The program is the brainchild of Mortgage Resolution Partners, a San Francisco venture capital firm headed by Steven Gluckstern, the chairman and CEO of Ivivi Health Sciences and former CEO of Zurich Reinsurance and Centre Reinsurance.

The venture capital firm has hired investment banks Evercore Partners and Westwood Capital to raise funds from private investors that would be used by the San Bernardino County government to purchase the loans. The municipalities could then modify or restructure the loans.

A spokesperson for Mortgage Resolution Partners declined to comment and referred queries to San Bernardino.

Wert says that executives from the venture capital firm came to the county with the idea because Gregory C. Devereaux, San Bernardino's chief executive, is regarded as an expert on local government housing issues. But Devereaux was not comfortable having discussions "behind closed doors," Wert says.

"One of the things that has to be looked at is whether this would be the right thing to do or if it could cause more problems than it would solve," Wert says. "We aren't sold on it yet. It looks intriguing and if it actually works it could benefit tens of thousands of families."

The mortgage investor groups claim that seizing homes through eminent domain could result in "significant harm" to homeowners, by reducing access to credit for future borrowers and potentially dragging down home prices. Doing so would undermine "the sanctity of the contractual relationship between a borrower and creditor, and similarly [undermine] existing securitization transactions," the groups said in letters to the municipalities.

"It's quite clear to us that there are a lot of questions about the legality of this," says Chris Killian, a managing director at Sifma. "Is it legal for a county to use eminent domain for mortgage loans?
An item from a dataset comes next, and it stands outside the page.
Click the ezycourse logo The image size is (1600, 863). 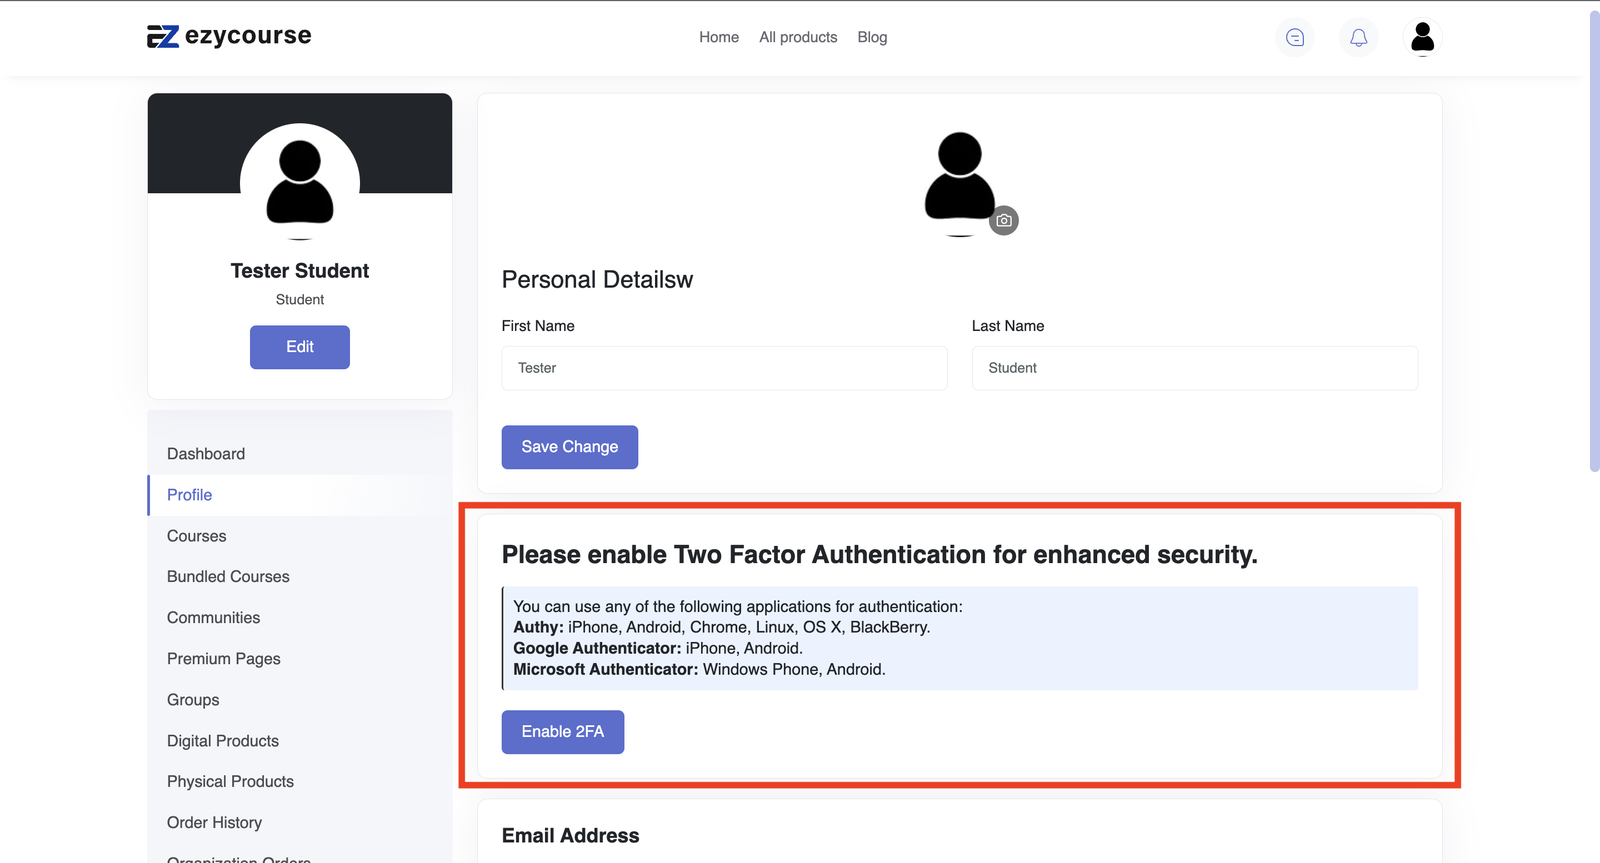pyautogui.click(x=229, y=37)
When you exercise eminent domain, you have to compensate the person you're taking the properties from and how that compensation is defined is an important question."

The plan has the backing of Yale University economist Robert Shiller, who wrote in an Op-Ed in the New York Times last month that the troubled real estate market represents a "collective action problem."

"In a nutshell, mortgage lenders need to write down the amounts owed by individual homeowners …but the different stakeholders have been unable to reach an agreement even if it is in their common interest," Shiller wrote.

San Bernardino has roughly 150,000 underwater mortgages.